Industri Multifinance Terus Pulih dan Tumbuh Positif
Restrukturisasi perusahaan pembiayaan terus menurun.
Jakarta, FORTUNE - Otoritas Jasa Keuangan (OJK) mencatat kinerja perusahaan pembiayaan atau multifinance sudah mulai pulih dan tumbuh positif. Hal tersebut tercermin dari piutang pembiayaan setelah pencadangan yang mencapai Rp389 triliun pada Agustus 2022. Angka tersebut meningkat bila dibandingkan dengan posisi Desember 2021 yang hanya Rp364 triliun.
Hal tersebut disampaikan oleh Kepala Departemen Pengawasan IKNB 2B Bambang W. Budiawan saat menghadiri Journalist Class di Jakarta, (19/10). Bambang menyebut kinerja Pembiayaan mulai membaik seiring dengan pemulihan ekonomi.
“Mereka (industri perusahaan pembiayaan itu tangguh, dihajar (pandemi) kanan kiri tetap kuat. Jadi market Indonesia untuk intermediary ini kuat,” kata Bambang.
NPF multifinance terus menurun
Sementara itu, dari sisi Non Performing Finance (NPF) atau pembiayaan macet secara industri juga terus menurun. OJK mencatat, hingga Agustus 2022, NPF gross dari perusahaan multifinance capai 2,60 persen atau turun dibandingkan dengan posisi Desember 2021 di 3,53 persen. Sedangkan untuk NPF nett tercatat 0,70 persen di Agustus 2022 atau membaik dibandingkan dengan Desember 2021 pada posisi 1,16 persen.

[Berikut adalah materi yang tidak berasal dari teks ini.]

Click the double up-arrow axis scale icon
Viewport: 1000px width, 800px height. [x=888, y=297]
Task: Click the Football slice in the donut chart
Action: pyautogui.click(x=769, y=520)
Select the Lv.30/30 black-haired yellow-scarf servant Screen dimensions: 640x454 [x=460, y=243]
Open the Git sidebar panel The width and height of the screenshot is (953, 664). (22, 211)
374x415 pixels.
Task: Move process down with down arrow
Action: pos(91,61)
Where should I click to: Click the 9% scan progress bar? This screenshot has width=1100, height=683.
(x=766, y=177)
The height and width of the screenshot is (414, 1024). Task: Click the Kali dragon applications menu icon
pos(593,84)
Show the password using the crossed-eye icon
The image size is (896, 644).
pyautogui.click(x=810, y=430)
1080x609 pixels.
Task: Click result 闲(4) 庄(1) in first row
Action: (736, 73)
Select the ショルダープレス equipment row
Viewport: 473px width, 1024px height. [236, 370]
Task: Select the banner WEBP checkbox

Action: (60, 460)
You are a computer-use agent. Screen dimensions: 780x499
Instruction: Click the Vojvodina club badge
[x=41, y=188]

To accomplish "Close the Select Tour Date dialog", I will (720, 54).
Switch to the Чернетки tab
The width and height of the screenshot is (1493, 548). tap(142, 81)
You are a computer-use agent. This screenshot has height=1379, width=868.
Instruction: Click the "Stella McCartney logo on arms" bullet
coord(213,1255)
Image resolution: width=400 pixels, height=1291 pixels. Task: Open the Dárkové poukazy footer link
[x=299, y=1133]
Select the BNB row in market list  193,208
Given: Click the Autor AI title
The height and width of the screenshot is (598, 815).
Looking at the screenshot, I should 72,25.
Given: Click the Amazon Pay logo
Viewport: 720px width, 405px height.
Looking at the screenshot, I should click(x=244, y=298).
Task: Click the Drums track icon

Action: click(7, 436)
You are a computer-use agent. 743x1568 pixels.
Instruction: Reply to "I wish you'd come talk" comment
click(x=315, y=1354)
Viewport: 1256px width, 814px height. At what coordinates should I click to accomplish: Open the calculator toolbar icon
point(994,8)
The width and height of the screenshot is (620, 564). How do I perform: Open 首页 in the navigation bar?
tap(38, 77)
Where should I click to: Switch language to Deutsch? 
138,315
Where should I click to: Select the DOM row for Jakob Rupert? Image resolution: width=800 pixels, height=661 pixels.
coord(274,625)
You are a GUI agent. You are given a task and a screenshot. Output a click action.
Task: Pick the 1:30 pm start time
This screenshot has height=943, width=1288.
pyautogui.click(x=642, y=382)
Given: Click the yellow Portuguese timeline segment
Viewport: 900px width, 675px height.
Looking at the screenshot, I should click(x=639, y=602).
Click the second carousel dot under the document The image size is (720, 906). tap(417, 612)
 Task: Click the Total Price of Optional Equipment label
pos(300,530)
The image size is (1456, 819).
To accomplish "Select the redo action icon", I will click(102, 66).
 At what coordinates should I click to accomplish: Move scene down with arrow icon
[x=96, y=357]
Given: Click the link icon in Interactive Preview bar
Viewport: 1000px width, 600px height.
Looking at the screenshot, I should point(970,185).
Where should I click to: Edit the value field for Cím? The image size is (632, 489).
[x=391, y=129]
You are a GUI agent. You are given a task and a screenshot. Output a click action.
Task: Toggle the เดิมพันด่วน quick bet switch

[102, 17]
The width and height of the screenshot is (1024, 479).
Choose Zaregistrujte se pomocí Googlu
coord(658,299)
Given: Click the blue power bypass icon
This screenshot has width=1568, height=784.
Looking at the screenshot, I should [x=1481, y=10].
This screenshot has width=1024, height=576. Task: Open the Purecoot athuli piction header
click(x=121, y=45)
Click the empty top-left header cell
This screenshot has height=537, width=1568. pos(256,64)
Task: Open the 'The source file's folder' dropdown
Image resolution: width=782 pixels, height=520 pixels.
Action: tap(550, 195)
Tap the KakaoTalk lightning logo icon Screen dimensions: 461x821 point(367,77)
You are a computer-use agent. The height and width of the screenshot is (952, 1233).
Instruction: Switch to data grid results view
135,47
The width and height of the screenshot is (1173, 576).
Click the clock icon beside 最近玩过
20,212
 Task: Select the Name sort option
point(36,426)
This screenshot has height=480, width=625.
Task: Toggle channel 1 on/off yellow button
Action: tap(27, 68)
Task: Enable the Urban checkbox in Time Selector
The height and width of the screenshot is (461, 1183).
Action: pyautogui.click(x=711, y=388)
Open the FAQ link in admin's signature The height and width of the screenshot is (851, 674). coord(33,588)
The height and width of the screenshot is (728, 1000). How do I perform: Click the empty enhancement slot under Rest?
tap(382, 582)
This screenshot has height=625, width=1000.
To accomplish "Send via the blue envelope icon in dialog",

Dari segi total aset industri multifinance juga tercatat terus tumbuh hingga mencapai Rp454,6 triliun di Agustus 2022, kondisi tersebut naik bila dibandingkan dengan posisi Desember 2021 di angka Rp433 triliun.
Restrukturisasi perusahaan pembiayaan terus menurun
Selain itu, restrukturisasi dari perusahaan Pembiayaan juga terus mengalami penurunan dan semakin melandai. Hingga Agustus 2022 tercatat restrukturisasi Pembiayaan tinggal Rp20,70 triliun atau turun dibandingkan dengan posisi Juli 2022 di Rp22,14 triliun.
Bambang bahkan menyatakan, insentif restrukturisasi dari perusahaan pembiayaan tak perlu diperpanjang, sebab industri ini sudah mulai pulih dan berjalan stabil.
“Hipotesis kami kita uji coba kita bikin kita survei ke multifinance 70 persen menilai tidak perlu diperpanjang,” kata Bambang.
Seperti diketahui, kebijakan restrukturisasi kredit nantinya akan berakhir pada Maret 2023 mendatang, oleh sebab itu seluruh industri harus mengantisipasi dan menyiapkan diri untuk menghadapi kondisi tersebut.